An attorney for Anthony Marshall, the son of legendary socialite and philanthropist Brooke Astor, yesterday urged a state appeals panel to overturn what he insisted was an unfair conviction for looting millions of dollars from his mother's estate when she was mentally impaired and to spare his client a fatal prison term.
Marshall was sentenced to one to three years on one count of grand larceny in December 2009 following a jury trial before Acting Supreme Court Justice A. Kirke Bartley (NYLJ, Dec. 22, 2009).
An attorney who worked for him, Francis Morrissey, stood trial alongside him and was convicted of forging a document to further Marshall's alleged scheme. Both men were sentenced to one to three years in prison, though they remain free pending resolution of their appeals.
Editor's Note: This article has been updated to reflect a Correction.
Morrissey's attorney, William Zabel of Schulte Roth & Zabel, also appeared before the First Department to argue for his client yesterday.
Marshall's attorney, John Cuti of Cuti Hecker Wang, opened yesterday's argument by asking the Appellate Division, First Department panel to spare his client "a prison sentence that the record shows will likely hasten his death."
Marshall, 88, has been in poor health since undergoing open-heart surgery in 2008. He watched from a wheelchair as his attorney and the prosecutor argued about the conduct of his trial.

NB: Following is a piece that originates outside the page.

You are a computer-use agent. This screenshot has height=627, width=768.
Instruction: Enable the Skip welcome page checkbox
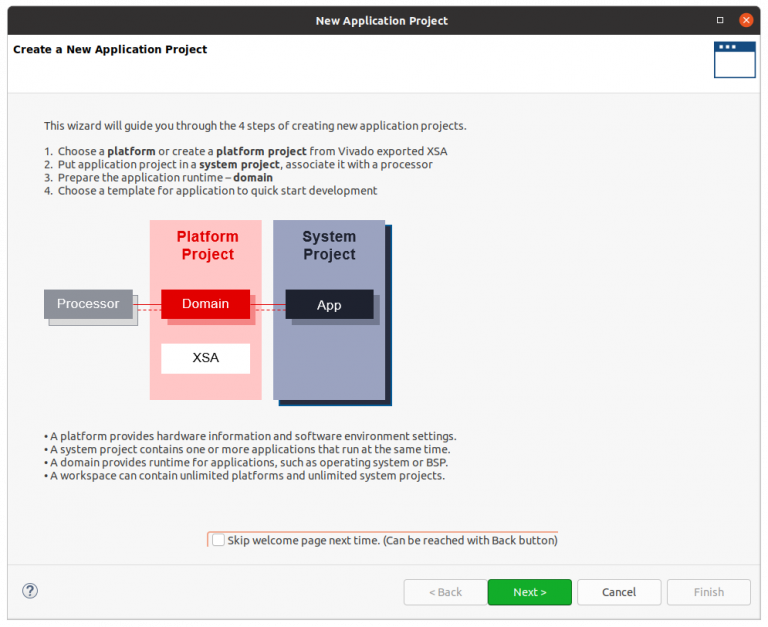tap(218, 540)
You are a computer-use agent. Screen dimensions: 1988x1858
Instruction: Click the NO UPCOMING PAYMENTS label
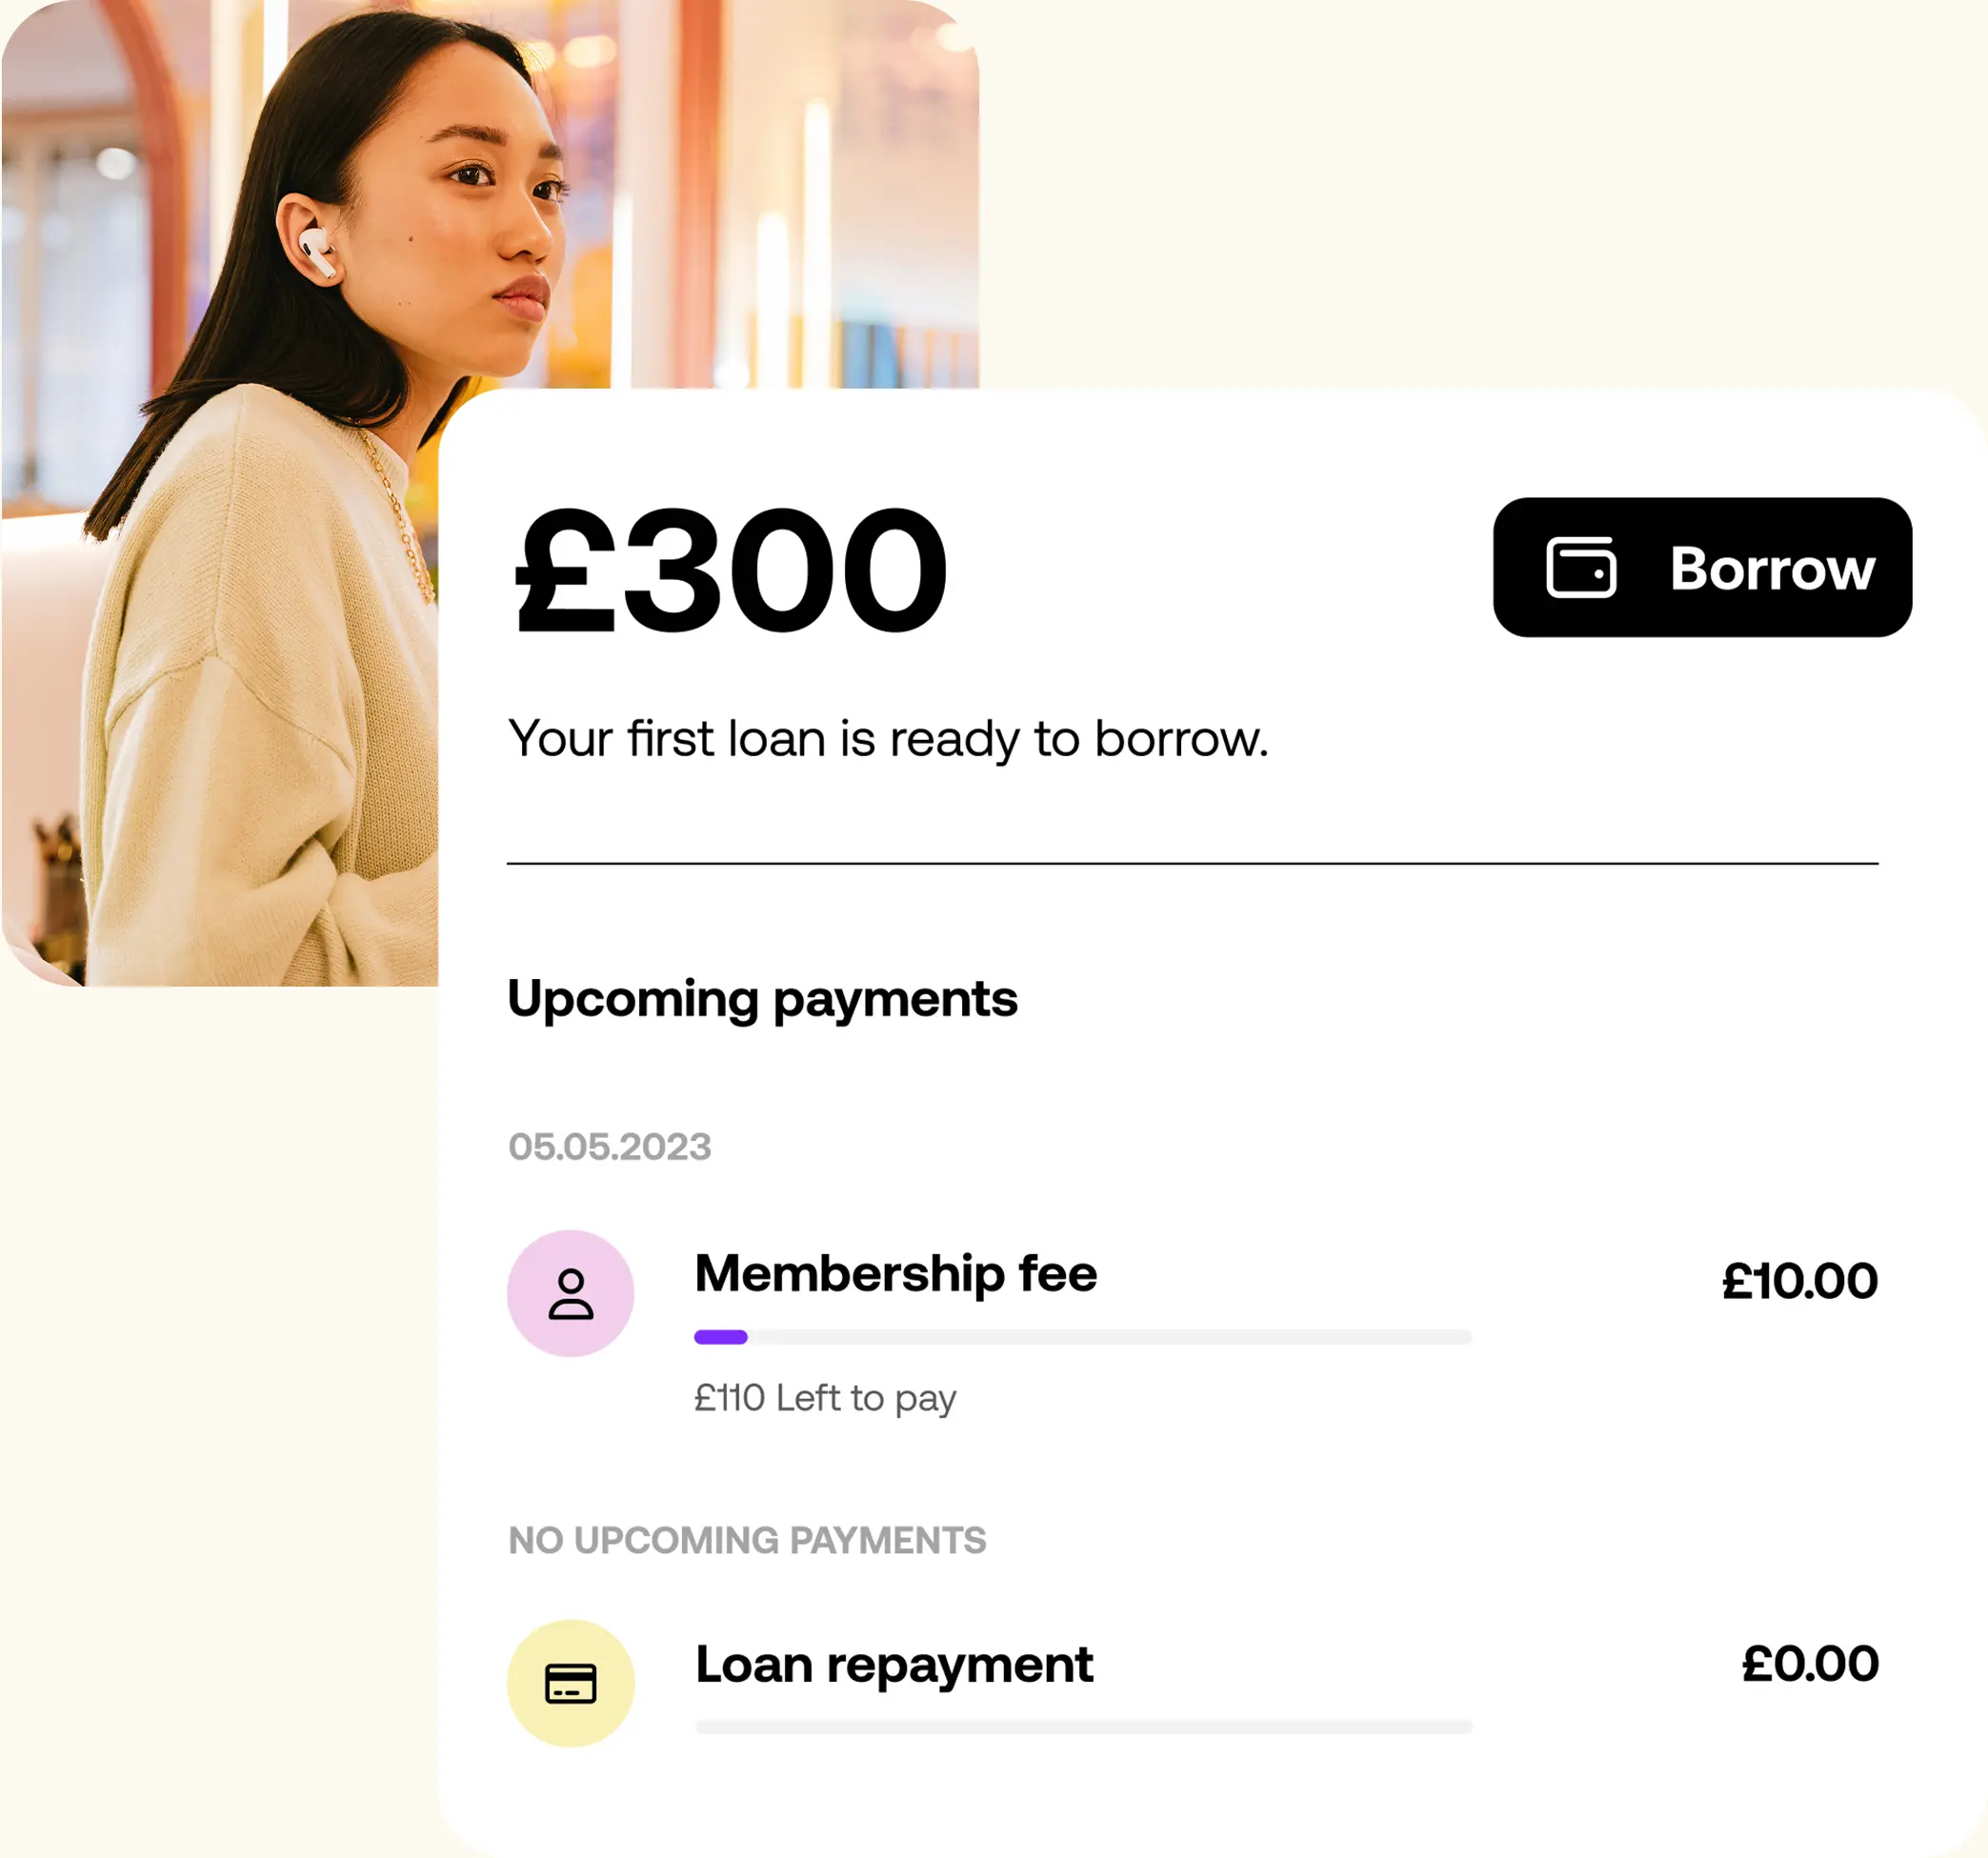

The case against Marshall centers on a codicil signed by Astor in January 2004 that gave Marshall full control of her $60 million residuary estate, which had previously been held in trust. Astor had already been diagnosed with Alzheimer's disease at that time. Marshall had already held power of attorney for his mother since 1978.
Cuti argued that the entire case against his client rested on the finding that Astor, who was 105 when she died in 2007, was mentally incompetent to execute that codicil, which effectively gave Marshall unlimited license to make "gifts" of the estate to himself. If she was competent, then everything Marshall did was legal, according to Cuti.
Cuti pointed to the fact that eight attorneys who worked with Astor had testified that she was competent.
Cuti also argued that there should have been a mistrial because Bartley had ignored a note from one of the jurors saying that she felt threatened by another juror, and asked to be dismissed from the case. Though that juror did eventually join in the verdict, she later told a defense investigator that she felt pressured, Cuti said.